Referrals into chronic pain care shouldn’t be confusing, time-consuming, or fragmented. Yet for many practices and clinicians, navigating multiple pathways, forms, and eligibility rules has become a barrier to timely care.


At Pain Education and Management, we’ve refined our referral pathway to make it clearer, more flexible, and easier to use — whether you’re referring as a GP, an allied health clinician, or supporting a patient through a WorkCover-funded pathway.


The aim is simple: reduce administrative burden, improve coordination, and help patients access the right care sooner.


One referral pathway, multiple practical options

Rather than forcing practices to adapt to a single rigid process, our model supports multiple entry points into the same coordinated pathway. Regardless of how a referral is initiated, all patients move through the same structured education, assessment, planning and care-navigation model.


This allows referrers to choose the option that best fits their workflow.


Online referral forms (primary entry point)

Our primary referral tools are online forms that support both direct enrolment and patient-supported enrolment.


Allied health referral form https://form.jotform.com/260061183796864


Using the appropriate form, referrers can choose one of two simple approaches.


Option 1: Direct enrolment by the referrer (GPs and allied health)

GPs and allied health clinicians can initiate enrolment by completing the relevant form and including the patient’s contact details.


This allows us to:

  • Contact the patient directly

  • Provide immediate access to the program

  • Coordinate next steps without additional follow-up from the practice

This option is ideal where:

  • Consent has been discussed during the consultation

  • The patient is ready to proceed

  • The referrer wants minimal ongoing administration


Option 2: Fill, print, and give to the patient (GPs only)

Alternatively, GPs may choose to:

  • Complete the form during the consultation

  • Print it and provide it to the patient, or

  • Partially complete it and discuss next steps

The patient can then:

  • Use the form details to self-enrol, or

  • Follow up when ready to engage

This option works well where:

  • The patient wants time to consider their options

  • The GP prefers the patient to initiate enrolment

  • The referral conversation is exploratory rather than definitive


Importantly, this still supports GP-centred care while giving patients agency and reducing pressure during the consultation.

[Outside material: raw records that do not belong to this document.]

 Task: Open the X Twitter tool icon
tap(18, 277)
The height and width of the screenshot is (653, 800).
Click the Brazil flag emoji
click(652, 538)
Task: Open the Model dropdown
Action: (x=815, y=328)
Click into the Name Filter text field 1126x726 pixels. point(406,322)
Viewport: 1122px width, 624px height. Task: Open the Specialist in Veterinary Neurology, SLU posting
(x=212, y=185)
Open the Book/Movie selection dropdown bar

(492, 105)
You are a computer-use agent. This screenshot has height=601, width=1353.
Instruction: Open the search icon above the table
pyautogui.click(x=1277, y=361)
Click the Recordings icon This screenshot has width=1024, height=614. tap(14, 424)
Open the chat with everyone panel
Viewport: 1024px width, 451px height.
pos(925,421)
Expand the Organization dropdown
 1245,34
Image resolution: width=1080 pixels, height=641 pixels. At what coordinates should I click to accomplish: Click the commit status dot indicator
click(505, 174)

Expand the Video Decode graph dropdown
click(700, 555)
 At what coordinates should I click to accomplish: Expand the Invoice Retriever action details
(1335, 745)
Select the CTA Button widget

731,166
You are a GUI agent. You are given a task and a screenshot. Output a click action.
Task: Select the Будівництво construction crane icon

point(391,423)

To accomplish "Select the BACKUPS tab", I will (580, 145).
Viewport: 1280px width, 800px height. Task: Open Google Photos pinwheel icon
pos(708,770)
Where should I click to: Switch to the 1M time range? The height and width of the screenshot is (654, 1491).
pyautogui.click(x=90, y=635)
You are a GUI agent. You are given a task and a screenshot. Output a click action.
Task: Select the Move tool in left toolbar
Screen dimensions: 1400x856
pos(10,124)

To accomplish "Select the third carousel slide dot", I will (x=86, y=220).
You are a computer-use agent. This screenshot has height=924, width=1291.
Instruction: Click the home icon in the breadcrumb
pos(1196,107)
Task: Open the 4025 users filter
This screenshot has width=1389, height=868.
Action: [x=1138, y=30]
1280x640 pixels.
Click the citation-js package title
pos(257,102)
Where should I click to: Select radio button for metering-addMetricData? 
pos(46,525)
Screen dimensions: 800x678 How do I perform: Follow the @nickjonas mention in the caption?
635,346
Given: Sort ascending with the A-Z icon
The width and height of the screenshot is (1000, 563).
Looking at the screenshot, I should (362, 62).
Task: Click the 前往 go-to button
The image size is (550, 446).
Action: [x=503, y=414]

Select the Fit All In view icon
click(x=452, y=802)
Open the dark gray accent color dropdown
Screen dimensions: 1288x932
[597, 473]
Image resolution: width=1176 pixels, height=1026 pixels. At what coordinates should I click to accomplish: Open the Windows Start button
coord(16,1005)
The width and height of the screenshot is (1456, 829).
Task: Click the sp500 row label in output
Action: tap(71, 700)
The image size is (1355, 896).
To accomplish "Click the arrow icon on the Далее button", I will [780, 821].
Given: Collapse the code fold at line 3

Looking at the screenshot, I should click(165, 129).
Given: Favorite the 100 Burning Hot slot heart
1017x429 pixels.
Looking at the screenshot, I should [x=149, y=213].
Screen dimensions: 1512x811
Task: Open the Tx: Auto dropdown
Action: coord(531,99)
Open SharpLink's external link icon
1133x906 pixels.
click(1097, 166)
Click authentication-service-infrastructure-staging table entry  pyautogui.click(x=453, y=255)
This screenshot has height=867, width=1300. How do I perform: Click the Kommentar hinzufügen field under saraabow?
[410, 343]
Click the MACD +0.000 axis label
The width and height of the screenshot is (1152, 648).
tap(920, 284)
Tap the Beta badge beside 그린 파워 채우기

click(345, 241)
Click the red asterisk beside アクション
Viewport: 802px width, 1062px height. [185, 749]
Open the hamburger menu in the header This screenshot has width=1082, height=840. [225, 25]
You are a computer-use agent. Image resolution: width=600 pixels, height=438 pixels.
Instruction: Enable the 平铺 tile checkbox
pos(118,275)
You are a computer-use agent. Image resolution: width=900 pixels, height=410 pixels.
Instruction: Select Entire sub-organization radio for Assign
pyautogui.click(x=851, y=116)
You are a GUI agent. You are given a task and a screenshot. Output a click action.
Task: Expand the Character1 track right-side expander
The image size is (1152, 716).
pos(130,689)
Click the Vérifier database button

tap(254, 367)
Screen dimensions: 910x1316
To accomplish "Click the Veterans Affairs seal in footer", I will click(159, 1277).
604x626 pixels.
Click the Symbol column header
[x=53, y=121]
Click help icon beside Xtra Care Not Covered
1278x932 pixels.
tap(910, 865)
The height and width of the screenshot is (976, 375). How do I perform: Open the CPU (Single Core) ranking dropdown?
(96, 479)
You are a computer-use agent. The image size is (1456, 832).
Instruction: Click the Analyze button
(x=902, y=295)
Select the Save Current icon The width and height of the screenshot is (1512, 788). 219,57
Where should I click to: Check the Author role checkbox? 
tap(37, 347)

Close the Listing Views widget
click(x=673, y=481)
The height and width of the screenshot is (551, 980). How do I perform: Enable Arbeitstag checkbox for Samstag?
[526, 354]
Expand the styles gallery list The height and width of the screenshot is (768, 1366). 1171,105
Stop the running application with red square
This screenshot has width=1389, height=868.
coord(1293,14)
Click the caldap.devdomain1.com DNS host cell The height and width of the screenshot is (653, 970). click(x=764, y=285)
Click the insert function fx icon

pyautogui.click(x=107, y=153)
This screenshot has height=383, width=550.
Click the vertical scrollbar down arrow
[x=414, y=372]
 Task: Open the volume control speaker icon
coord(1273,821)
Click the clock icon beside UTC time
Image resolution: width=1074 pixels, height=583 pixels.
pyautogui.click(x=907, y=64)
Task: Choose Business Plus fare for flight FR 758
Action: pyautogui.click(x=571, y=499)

Best Practice referral template

For practices using Best Practice, we provide a dedicated referral template designed to minimise time and data entry during the consultation.


The template:

  • Pre-fills patient and practice details directly from Best Practice

  • Requires the GP to review, print, and sign

  • Is then provided to the patient, with clear instructions included in the printed referral for self-enrolment


Rather than sending the referral on behalf of the practice, this option enables patient self-enrolment, supported by the GP.


This approach:

  • Avoids duplicate data entry

  • Keeps the consultation brief and focused

  • Gives patients clear, written instructions to enrol when ready

It is particularly useful for practices that prefer to:

  • Keep referrals simple and paper-based

  • Support patient-led enrolment

  • Reduce follow-up administration after the consult


You can download a referral template file here


For guidance on installing the template, click here for the BP tutorial


WorkCover Queensland referrals are included in the same pathway

Our referral process also supports WorkCover-funded referrals within the same streamlined system. Eligible patients can access the program fully funded, without the need for separate or parallel processes.


This ensures:

  • Consistent assessment and planning

  • Clear communication with referrers

  • Reduced administrative complexity


Why this matters

By offering flexible referral options within a single coordinated pathway, we reduce friction at the point of referral — one of the most common barriers to effective chronic pain care.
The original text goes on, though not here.